Title: The Schoolmaster’s Daughter
Author: Jackie French
Genre: Historical Fiction
Publisher: HarperCollins Australia
Published: 18th May 2020
Synopsis: Drawing on her own family history, this is a story from Jackie French about education in Colonial Australia – and how women once had to fight for their right to it.
Sharks circle a stranded ship as a young girl and her family stagger from the waves …
Rescued by a Pacific Islander boy named Jamie, Hannah’s family begin a new life in Port Harris, which at first seems a paradise for the schoolmaster’s daughter. But local fortunes are built on slavery and the whip.
As the new Federal Parliament passes the law that will force Pacific Islanders from their homes, Hannah and her mother risk everything to run a secret school, while Hannah and Jamie must fight for their rights to education and equality. Can friendship and love win against prejudice and power?

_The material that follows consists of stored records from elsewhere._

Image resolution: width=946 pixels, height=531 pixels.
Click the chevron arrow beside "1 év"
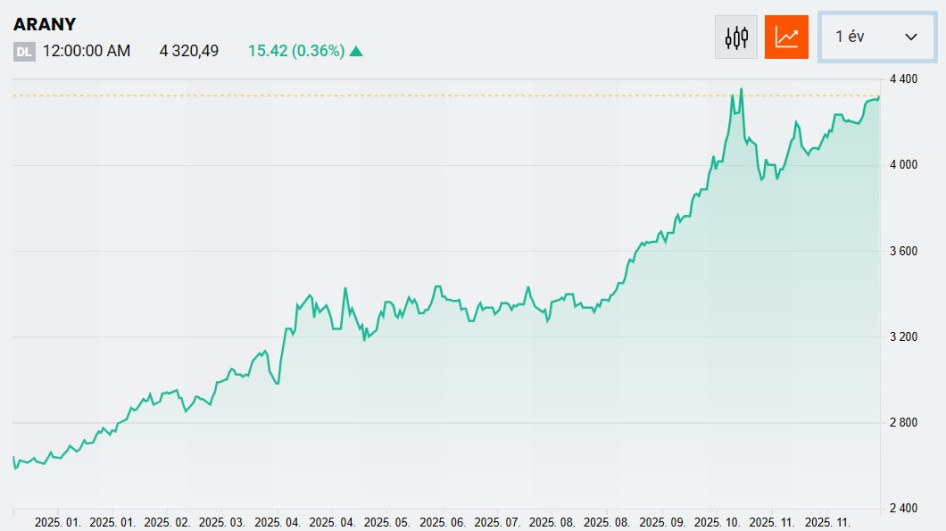(x=911, y=37)
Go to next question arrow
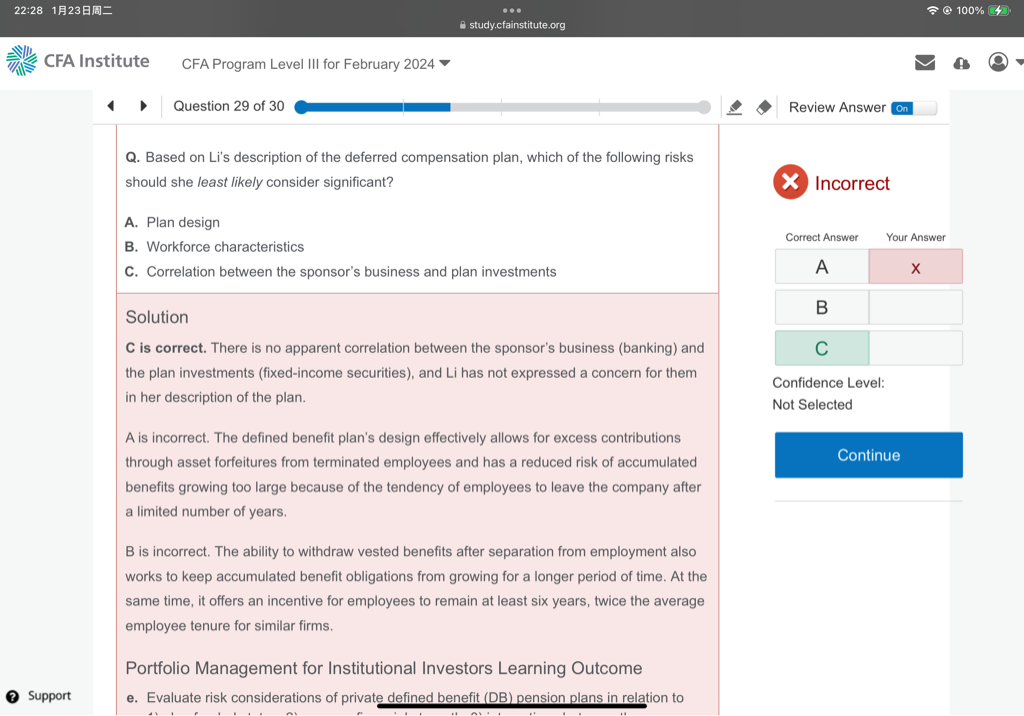 pyautogui.click(x=143, y=106)
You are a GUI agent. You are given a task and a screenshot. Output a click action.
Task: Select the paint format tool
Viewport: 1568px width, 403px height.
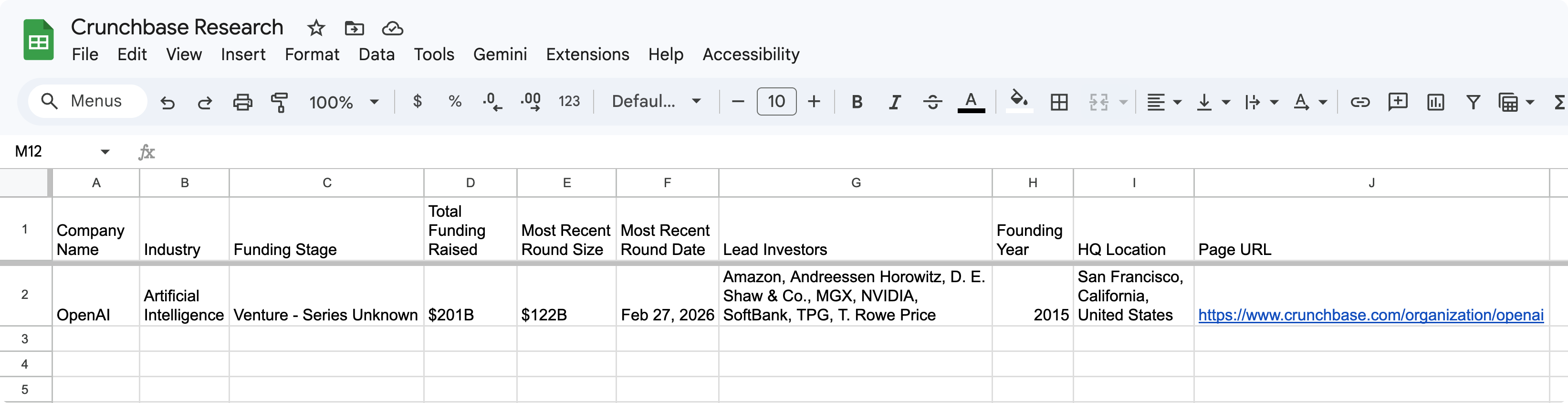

Inspired by real events, this powerful new novel brings to life the bravery and battles of the past and gives us courage for the challenges of today.
As Australia becomes a nation, Hannah Ferndale and her family move to northern NSW town, Port Harris, where sugar cane farms are run using labour from Pacific Islanders, who are kept in slavery-like conditions. Hannah and her family are shipwrecked as they arrive at Port Harris, and are rescued Jamie, a young Pacific Islander boy, before they begin their new life, with Papa as the new schoolmaster.
Hannah longs to learn more than what she has been taught – and is ready for the next stage of her schooling. Yet as she attends school, she discovers that she is only there to help him teach the Infants kids to read and count, and write, and assist with her mother’s role in teaching music and sewing. When her mother starts teaching Hannah and Jamie secretly after he’s denied a place at the school, Hannah starts to learn more about the world than what she has experienced, as Jamie and his mother tell Hannah and her mother about their lives and the lives of the Islanders on the plantations. Their secret school is interrupted by a family emergency, and Hannah and Jamie try to continue, but she soon must return to her life teaching small children with no hope of moving forward beyond marriage.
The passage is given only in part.